‘Into the mainstream: radical independent documentaries and television in Britain, 1974–1990’
Central Saint Martins
My research looks at independent film and video in relation to documentary and broadcast television in the UK, from 1974 to 1990. The date range broadly corresponds with the birth of the campaign to have independent film shown on television in Britain, to the collapse of funding and institutional support for it.
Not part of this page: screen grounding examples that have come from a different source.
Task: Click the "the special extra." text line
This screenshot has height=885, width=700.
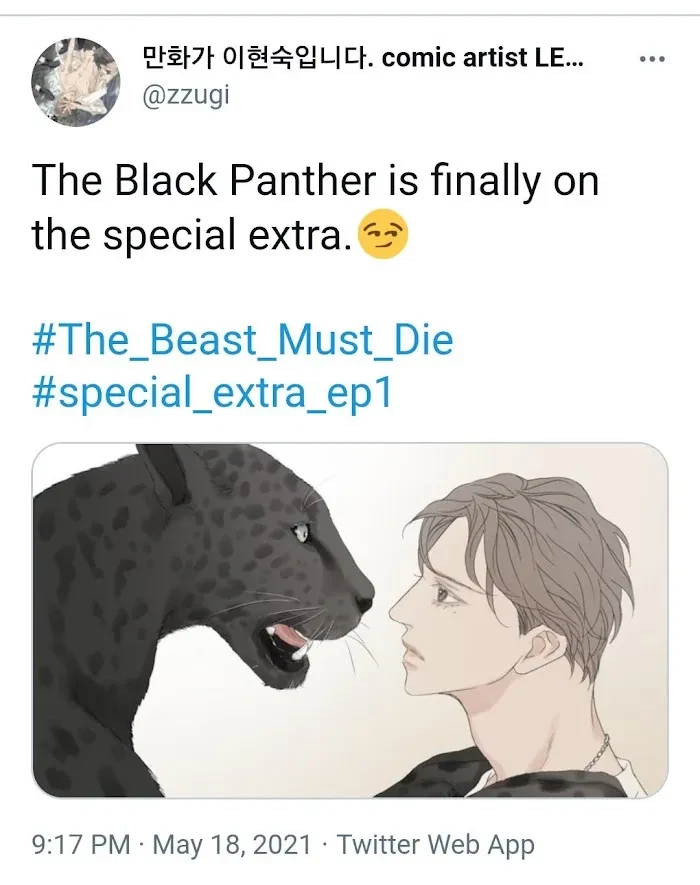Action: coord(188,235)
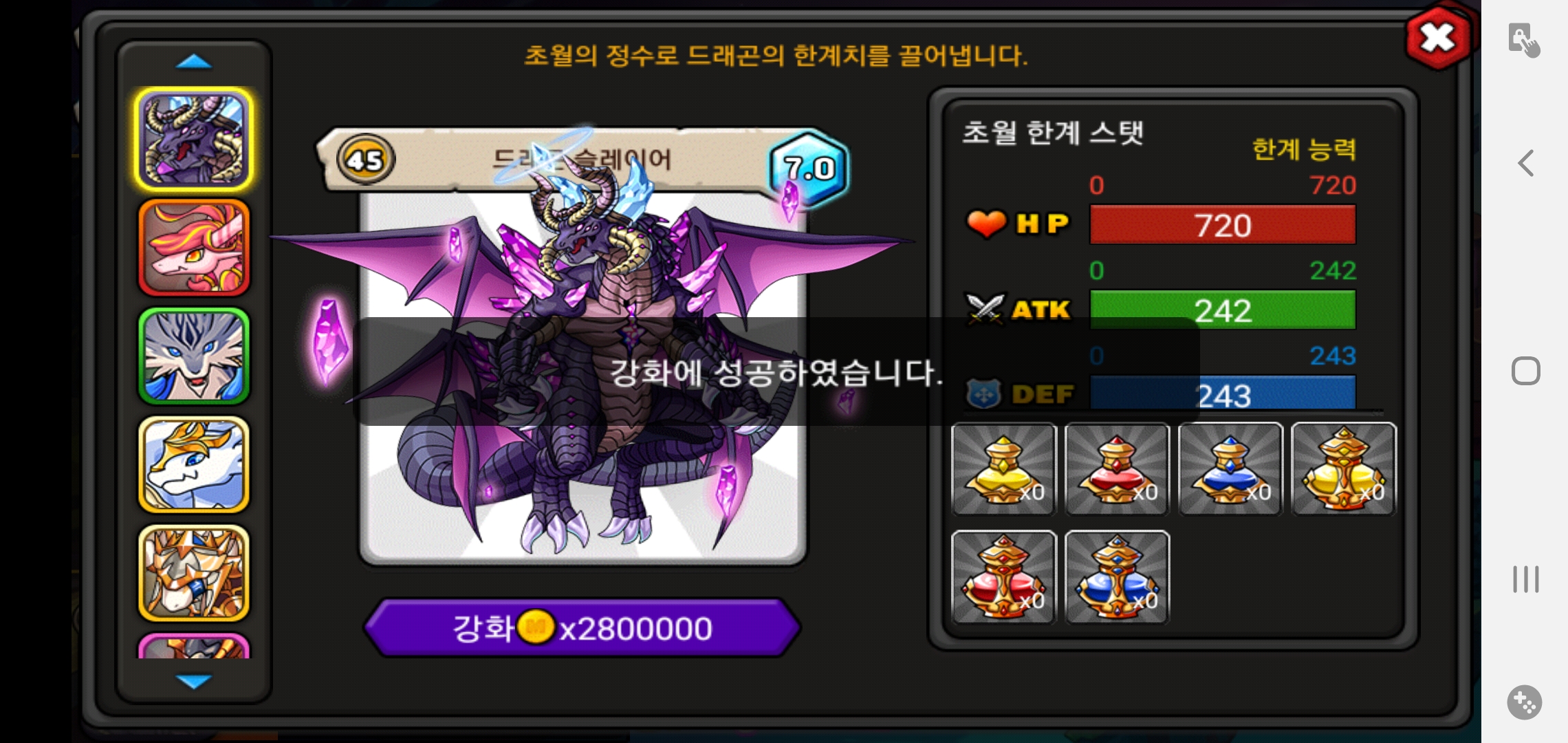Tap the large yellow essence potion
Viewport: 1568px width, 743px height.
point(1344,469)
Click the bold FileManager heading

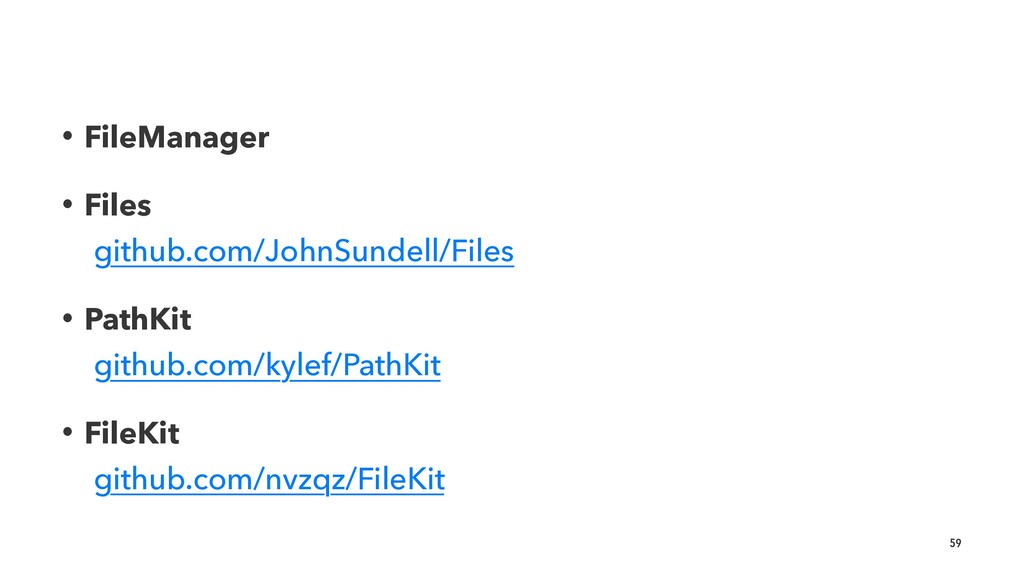tap(176, 138)
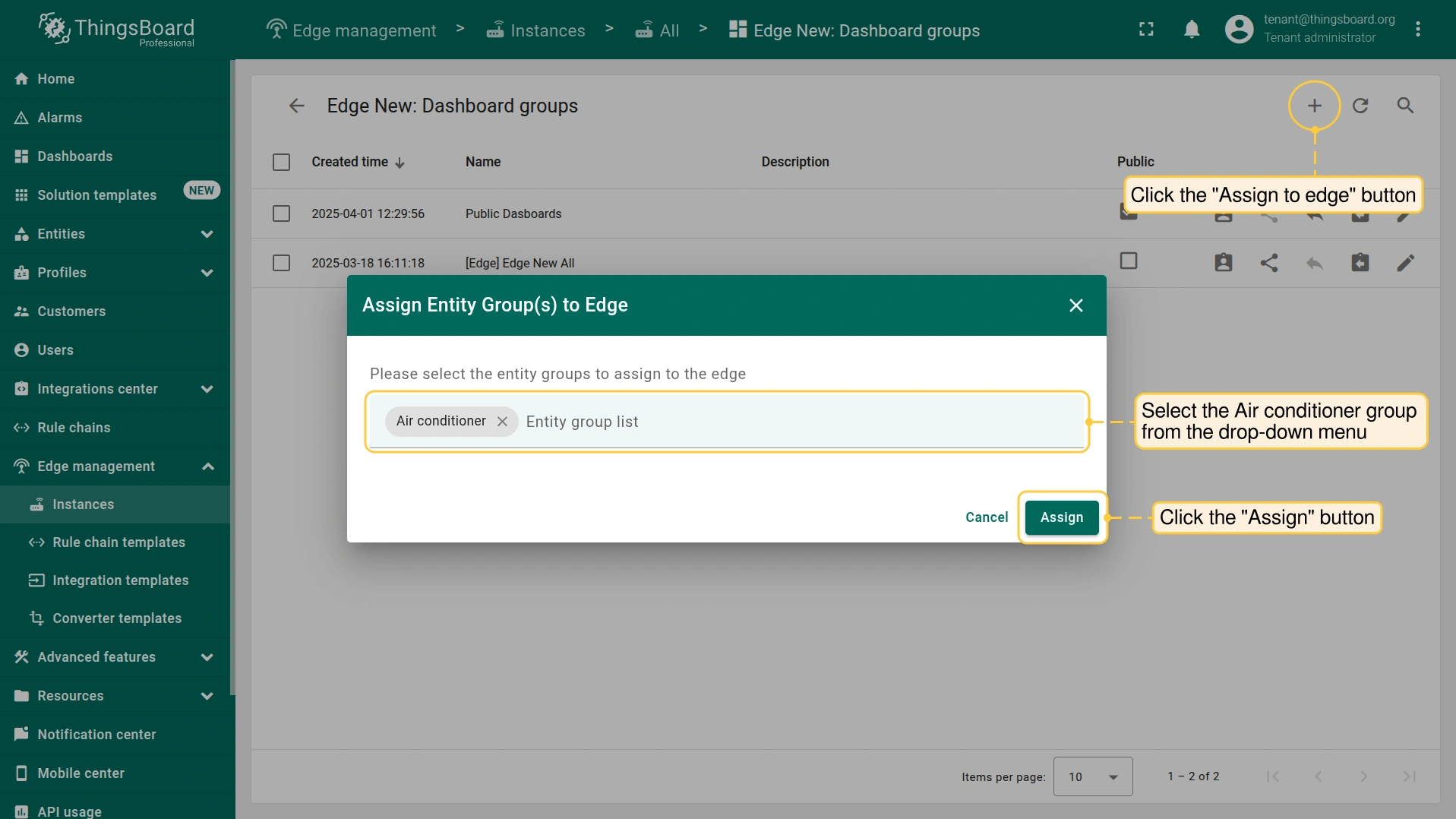Remove the Air conditioner chip
This screenshot has height=819, width=1456.
tap(502, 422)
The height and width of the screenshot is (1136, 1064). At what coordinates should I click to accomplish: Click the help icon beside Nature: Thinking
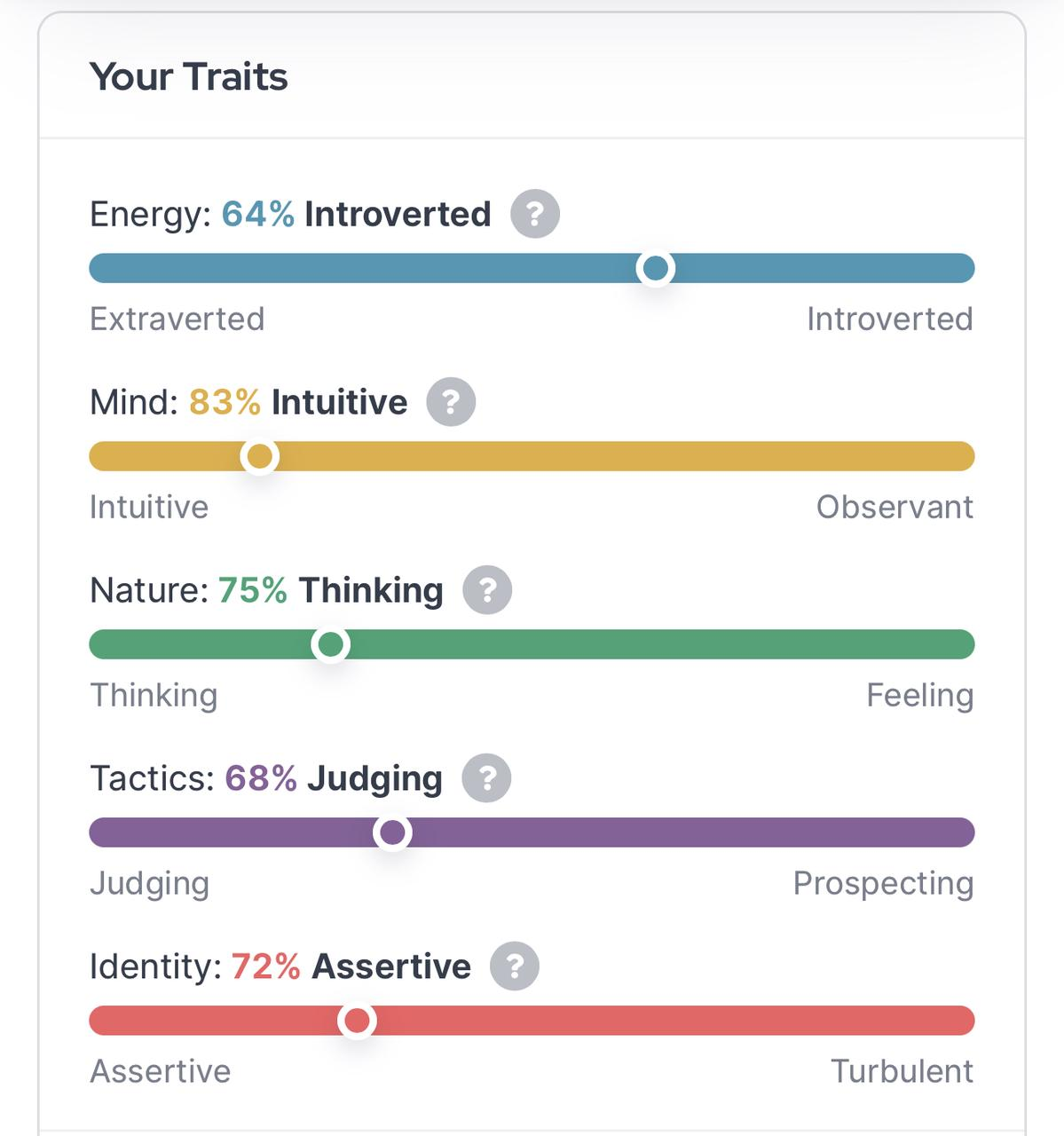click(x=487, y=590)
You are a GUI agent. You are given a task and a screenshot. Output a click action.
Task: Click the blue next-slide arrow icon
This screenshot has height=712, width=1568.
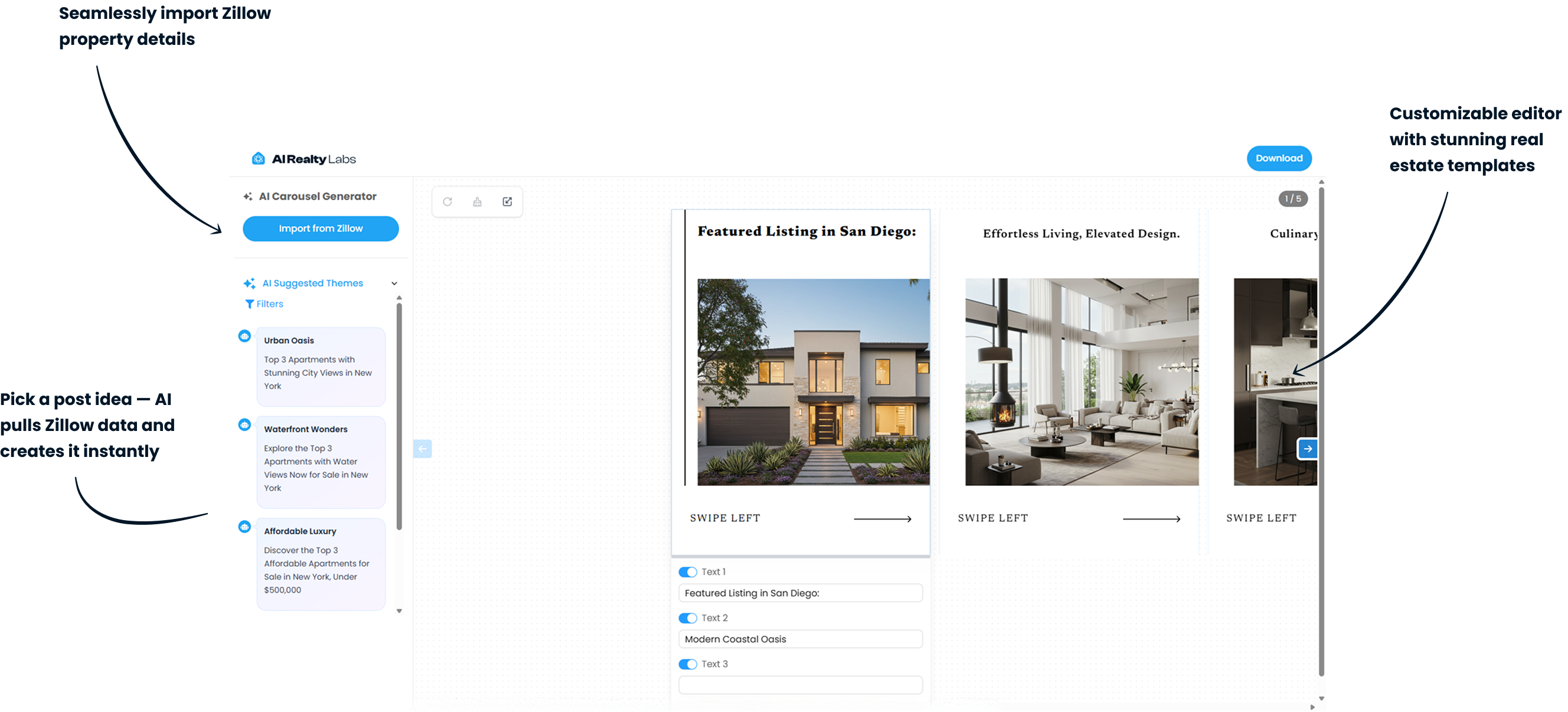(1308, 449)
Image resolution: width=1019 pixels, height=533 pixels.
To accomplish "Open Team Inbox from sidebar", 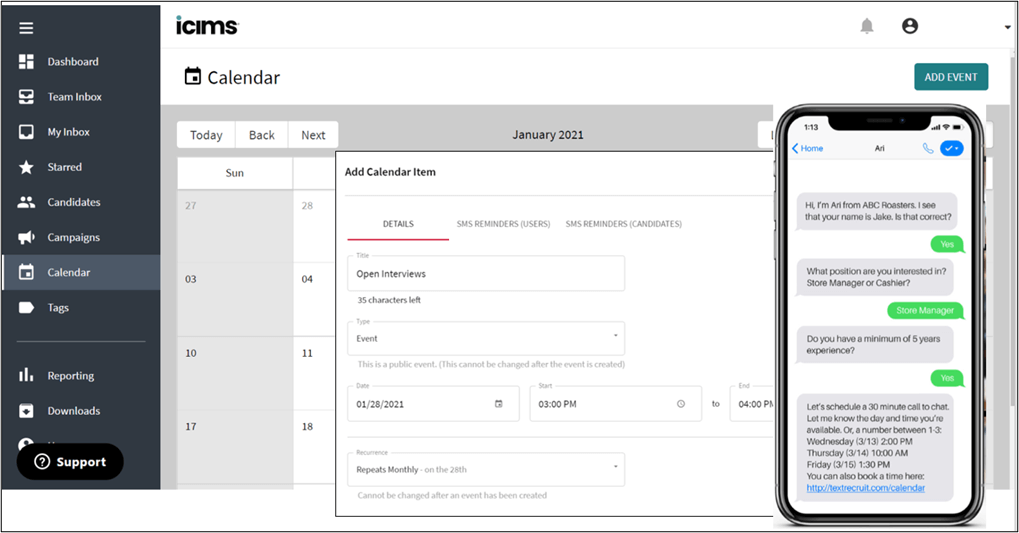I will [x=72, y=97].
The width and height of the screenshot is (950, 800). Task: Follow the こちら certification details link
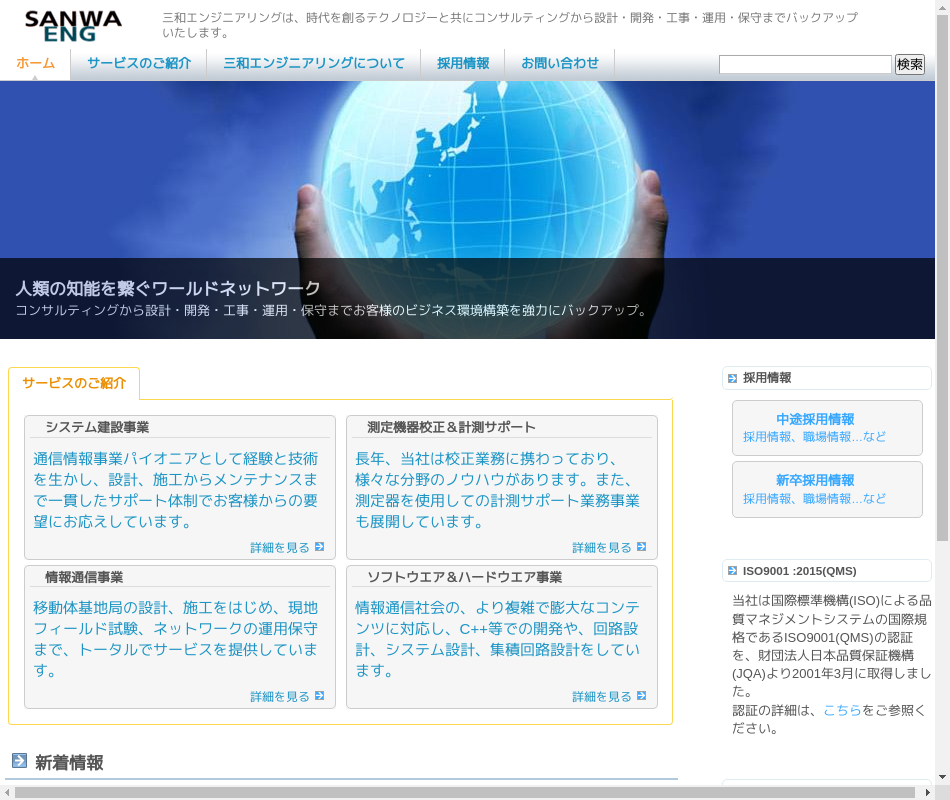point(842,710)
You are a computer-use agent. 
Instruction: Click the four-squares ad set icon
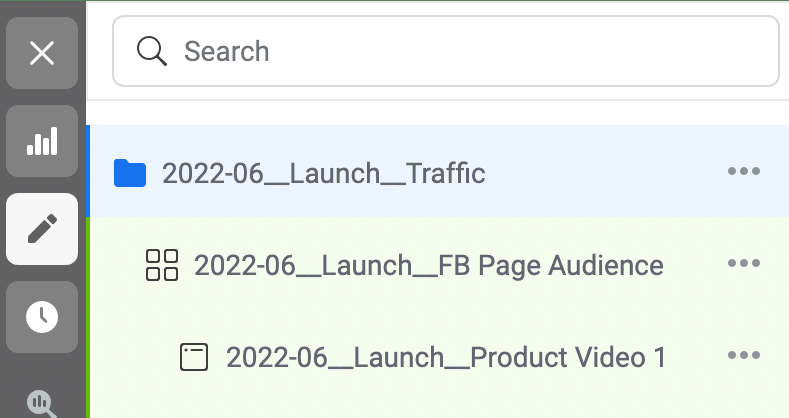pos(162,265)
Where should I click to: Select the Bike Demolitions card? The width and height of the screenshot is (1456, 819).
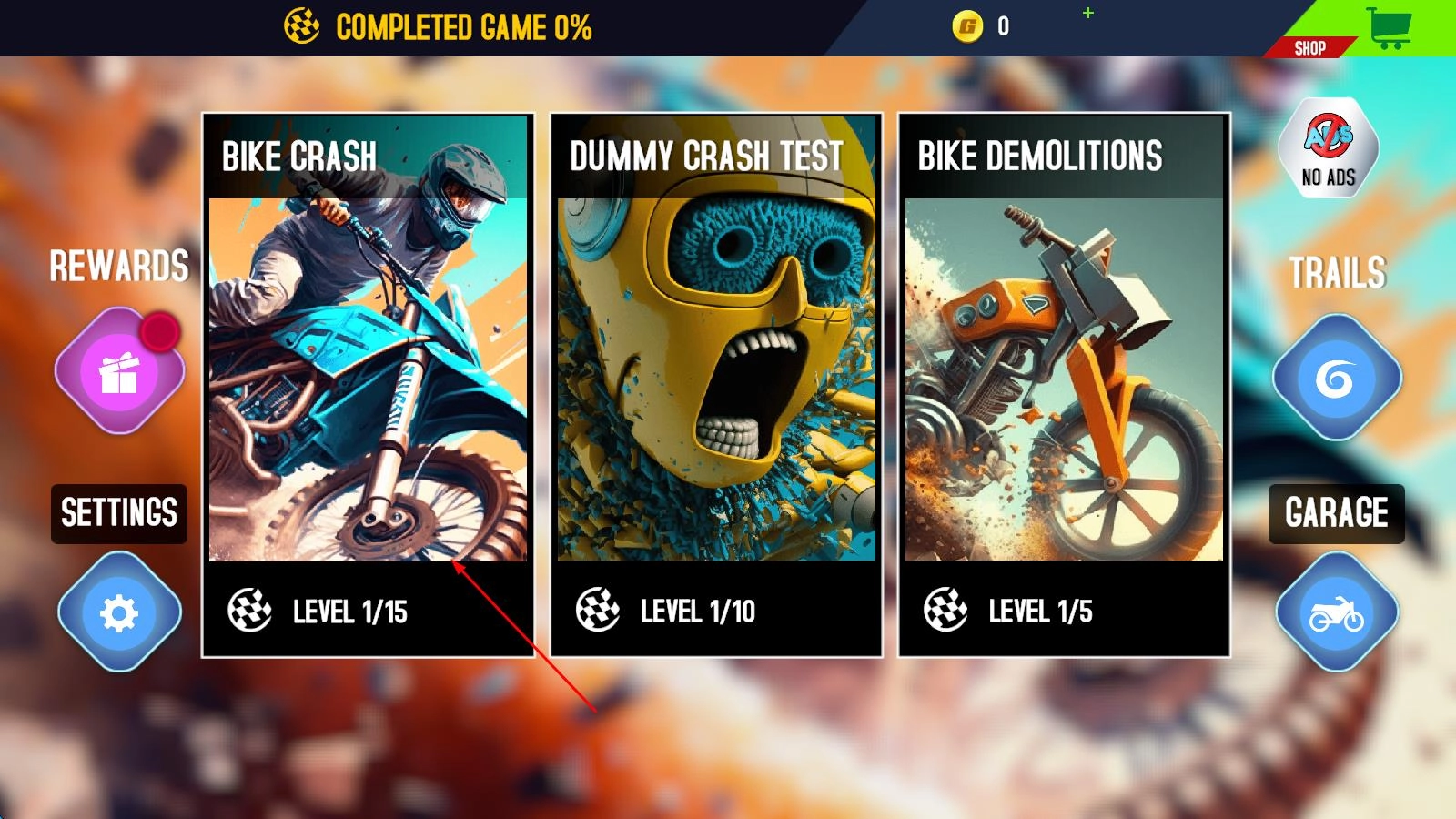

My research looks in particular at the Independent Film-makers’ Association (IFA), and two diverse case studies: Stuart Marshall (a video artist who became a pioneering documentarist of media reactions to AIDS and gay rights for Channel 4) and Marc Karlin (a film-maker and member of the Berwick Street Film Collective who went on to make documentaries on memory and socialism for BBC2 and Channel 4).
My thesis proposes that by looking at this area in terms of current documentary and film studies, as well as media and moving image studies, we may better understand the intentions, desires and contradictions of independent film and video in the 1970s and 1980s in the UK. In particular, I use theories developed in documentary studies developed after the period in question in order to re-examine how independent film and video related to, and re-invented, documentary practice. I am currently looking at notions of documentary argument and indexicality, explored within the context of what Oskar Negt and Alexander Kluge called the ‘counter-public sphere’. The thesis examines antinomical relations of independent film- and video-makers to mainstream media, in particular television, looking to the latter as a site for both contention and re-invention.